begin PROVIDED MATERIAL

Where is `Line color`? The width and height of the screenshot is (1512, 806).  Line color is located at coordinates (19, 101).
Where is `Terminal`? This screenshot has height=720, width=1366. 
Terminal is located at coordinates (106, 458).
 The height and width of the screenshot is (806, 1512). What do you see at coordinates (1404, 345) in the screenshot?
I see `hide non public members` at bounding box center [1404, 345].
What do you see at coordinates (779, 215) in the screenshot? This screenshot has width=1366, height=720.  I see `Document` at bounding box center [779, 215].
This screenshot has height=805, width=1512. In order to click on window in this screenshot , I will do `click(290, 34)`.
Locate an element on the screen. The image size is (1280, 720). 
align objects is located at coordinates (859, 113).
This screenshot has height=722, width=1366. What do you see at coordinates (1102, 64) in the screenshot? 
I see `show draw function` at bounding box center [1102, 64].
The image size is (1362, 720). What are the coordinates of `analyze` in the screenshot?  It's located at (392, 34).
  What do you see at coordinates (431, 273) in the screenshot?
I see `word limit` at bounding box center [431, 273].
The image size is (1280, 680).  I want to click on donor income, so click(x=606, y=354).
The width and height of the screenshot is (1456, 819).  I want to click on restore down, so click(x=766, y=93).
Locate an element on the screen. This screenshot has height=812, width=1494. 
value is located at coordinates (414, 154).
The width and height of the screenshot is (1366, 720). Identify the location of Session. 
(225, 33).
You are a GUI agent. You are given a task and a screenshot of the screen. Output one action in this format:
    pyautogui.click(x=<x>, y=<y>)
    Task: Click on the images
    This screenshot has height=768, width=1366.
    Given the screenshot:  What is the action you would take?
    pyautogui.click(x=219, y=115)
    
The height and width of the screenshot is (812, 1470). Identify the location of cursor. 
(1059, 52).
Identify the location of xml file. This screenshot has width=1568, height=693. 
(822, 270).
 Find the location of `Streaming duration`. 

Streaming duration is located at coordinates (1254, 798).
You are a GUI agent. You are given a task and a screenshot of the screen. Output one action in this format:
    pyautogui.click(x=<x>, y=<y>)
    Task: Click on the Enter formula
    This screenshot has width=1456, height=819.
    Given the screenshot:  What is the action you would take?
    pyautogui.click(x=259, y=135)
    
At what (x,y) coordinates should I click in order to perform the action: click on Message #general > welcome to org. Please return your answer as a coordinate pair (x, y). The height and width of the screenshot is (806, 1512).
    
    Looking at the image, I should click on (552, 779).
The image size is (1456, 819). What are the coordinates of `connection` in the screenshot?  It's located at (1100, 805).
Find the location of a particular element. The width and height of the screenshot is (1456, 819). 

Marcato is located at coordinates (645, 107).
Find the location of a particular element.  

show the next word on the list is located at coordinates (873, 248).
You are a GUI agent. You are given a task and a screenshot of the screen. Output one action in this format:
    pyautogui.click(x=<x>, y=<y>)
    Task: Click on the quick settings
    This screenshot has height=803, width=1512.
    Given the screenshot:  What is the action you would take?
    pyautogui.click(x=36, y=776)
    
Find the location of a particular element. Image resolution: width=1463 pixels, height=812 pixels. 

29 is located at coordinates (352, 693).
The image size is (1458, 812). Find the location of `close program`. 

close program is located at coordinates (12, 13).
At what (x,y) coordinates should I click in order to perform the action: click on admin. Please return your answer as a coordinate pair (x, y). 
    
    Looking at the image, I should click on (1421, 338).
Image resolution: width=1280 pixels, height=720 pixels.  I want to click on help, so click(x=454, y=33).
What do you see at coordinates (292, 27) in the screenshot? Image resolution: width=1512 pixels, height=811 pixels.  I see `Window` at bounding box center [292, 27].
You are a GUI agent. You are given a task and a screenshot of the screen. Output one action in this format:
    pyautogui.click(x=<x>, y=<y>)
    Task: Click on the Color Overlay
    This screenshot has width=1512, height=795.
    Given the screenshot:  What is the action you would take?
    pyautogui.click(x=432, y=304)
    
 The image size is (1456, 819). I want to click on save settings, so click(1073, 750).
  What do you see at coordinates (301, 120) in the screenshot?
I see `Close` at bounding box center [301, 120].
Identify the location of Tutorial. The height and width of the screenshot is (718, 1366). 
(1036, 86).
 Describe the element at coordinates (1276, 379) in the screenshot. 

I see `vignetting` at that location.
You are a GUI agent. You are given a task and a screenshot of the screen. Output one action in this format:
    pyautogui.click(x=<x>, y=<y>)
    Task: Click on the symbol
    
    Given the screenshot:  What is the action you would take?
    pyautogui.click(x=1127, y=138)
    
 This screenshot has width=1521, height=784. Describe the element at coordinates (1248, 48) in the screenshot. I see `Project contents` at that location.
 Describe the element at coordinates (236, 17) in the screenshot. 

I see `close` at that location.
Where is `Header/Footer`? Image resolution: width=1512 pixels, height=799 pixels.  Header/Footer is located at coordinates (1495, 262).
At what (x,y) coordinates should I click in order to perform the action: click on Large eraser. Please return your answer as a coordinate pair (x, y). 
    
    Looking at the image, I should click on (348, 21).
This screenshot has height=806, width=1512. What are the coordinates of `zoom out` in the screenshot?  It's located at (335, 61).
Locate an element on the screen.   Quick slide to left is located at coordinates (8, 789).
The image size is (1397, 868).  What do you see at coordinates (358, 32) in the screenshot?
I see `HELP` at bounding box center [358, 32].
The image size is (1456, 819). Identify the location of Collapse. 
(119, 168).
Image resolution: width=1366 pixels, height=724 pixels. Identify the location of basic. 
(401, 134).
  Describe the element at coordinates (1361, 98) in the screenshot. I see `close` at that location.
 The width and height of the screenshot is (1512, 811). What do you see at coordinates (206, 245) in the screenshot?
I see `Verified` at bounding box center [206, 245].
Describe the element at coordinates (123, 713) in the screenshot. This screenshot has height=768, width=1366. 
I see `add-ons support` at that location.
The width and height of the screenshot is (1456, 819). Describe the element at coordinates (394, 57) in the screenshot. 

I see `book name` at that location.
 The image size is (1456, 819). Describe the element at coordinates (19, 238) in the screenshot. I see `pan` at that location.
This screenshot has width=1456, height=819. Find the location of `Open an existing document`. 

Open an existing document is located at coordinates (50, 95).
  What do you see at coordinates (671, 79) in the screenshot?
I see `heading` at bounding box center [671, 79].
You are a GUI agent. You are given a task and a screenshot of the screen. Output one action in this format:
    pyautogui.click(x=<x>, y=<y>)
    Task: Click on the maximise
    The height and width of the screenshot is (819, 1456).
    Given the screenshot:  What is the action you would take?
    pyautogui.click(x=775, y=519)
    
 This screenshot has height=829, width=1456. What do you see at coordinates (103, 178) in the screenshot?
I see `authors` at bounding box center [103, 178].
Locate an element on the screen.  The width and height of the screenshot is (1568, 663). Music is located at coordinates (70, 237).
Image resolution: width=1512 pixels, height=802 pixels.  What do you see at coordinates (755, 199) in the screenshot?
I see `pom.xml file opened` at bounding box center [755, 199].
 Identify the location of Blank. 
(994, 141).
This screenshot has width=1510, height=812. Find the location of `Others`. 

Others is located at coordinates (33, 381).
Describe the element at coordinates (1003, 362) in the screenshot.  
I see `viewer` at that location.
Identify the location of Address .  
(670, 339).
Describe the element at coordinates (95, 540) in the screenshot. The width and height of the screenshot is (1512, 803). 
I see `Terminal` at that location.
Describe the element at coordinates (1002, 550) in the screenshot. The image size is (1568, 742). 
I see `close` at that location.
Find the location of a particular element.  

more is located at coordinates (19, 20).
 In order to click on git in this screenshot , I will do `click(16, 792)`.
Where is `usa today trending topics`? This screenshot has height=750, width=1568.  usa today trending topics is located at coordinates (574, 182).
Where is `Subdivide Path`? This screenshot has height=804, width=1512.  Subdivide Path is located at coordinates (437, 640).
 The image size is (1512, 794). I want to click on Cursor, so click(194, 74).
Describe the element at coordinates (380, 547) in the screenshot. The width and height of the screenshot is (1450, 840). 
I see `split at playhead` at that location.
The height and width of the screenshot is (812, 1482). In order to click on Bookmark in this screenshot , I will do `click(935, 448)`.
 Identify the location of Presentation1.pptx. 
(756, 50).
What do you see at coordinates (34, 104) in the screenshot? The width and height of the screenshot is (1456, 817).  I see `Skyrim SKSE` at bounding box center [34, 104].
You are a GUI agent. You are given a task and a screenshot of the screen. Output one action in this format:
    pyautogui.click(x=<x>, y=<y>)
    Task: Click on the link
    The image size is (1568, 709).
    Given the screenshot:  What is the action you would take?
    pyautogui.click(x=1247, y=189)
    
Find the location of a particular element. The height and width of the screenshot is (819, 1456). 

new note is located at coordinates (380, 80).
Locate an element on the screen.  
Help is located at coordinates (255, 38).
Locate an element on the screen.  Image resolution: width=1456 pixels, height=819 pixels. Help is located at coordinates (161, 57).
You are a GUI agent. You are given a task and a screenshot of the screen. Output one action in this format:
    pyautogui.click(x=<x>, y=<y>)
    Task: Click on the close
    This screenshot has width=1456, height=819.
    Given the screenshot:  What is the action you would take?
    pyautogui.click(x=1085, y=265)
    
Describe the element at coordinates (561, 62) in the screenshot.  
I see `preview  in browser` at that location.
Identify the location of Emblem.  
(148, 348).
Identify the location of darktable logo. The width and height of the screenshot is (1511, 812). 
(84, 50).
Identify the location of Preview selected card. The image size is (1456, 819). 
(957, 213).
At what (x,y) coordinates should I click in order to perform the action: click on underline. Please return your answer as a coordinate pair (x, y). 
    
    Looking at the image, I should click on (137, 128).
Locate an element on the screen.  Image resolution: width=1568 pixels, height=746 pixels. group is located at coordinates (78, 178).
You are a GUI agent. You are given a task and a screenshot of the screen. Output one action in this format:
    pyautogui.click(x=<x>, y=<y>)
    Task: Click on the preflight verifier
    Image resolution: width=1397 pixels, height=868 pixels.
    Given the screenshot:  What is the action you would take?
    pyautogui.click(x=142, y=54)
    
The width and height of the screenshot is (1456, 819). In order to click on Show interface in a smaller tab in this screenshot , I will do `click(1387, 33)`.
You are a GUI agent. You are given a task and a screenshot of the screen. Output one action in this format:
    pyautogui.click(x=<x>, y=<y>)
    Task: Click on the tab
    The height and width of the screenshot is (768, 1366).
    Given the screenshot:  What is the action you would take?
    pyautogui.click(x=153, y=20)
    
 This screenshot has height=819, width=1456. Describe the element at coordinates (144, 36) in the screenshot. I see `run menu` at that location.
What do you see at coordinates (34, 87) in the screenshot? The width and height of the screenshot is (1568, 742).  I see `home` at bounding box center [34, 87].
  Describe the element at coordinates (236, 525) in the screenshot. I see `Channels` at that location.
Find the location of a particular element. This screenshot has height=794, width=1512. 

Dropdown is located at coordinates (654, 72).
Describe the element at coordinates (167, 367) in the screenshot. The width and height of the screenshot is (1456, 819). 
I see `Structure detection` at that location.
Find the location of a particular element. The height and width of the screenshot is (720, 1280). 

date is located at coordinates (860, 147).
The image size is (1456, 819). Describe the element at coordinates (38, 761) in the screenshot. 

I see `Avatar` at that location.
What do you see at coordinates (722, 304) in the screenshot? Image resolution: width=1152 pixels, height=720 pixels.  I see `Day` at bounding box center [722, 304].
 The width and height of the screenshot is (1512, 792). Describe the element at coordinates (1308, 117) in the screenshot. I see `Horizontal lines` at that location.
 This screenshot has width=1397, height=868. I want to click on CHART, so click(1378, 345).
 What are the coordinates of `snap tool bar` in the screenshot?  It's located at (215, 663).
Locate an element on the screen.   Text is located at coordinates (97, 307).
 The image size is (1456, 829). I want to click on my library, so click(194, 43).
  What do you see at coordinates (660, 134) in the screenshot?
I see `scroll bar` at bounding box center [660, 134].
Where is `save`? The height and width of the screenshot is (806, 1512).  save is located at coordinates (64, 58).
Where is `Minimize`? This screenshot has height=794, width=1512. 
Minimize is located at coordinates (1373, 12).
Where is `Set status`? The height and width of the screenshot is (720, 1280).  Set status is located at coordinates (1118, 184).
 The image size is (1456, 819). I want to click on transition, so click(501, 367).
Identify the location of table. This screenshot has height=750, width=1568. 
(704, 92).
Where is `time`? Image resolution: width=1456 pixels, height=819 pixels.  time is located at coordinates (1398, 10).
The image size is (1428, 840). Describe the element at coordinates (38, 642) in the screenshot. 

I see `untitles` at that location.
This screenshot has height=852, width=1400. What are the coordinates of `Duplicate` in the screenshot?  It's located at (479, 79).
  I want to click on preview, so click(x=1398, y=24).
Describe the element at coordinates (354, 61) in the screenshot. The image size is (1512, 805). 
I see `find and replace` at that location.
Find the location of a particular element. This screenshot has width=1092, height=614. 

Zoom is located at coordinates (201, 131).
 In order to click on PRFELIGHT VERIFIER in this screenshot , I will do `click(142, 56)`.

end PROVIDED MATERIAL

== WHAT THE EXERCISE ASKS ==
Count the lines in the listing above that contain the string "Others", matching case exactly. Give only the number.

== FINAL RESULT ==
2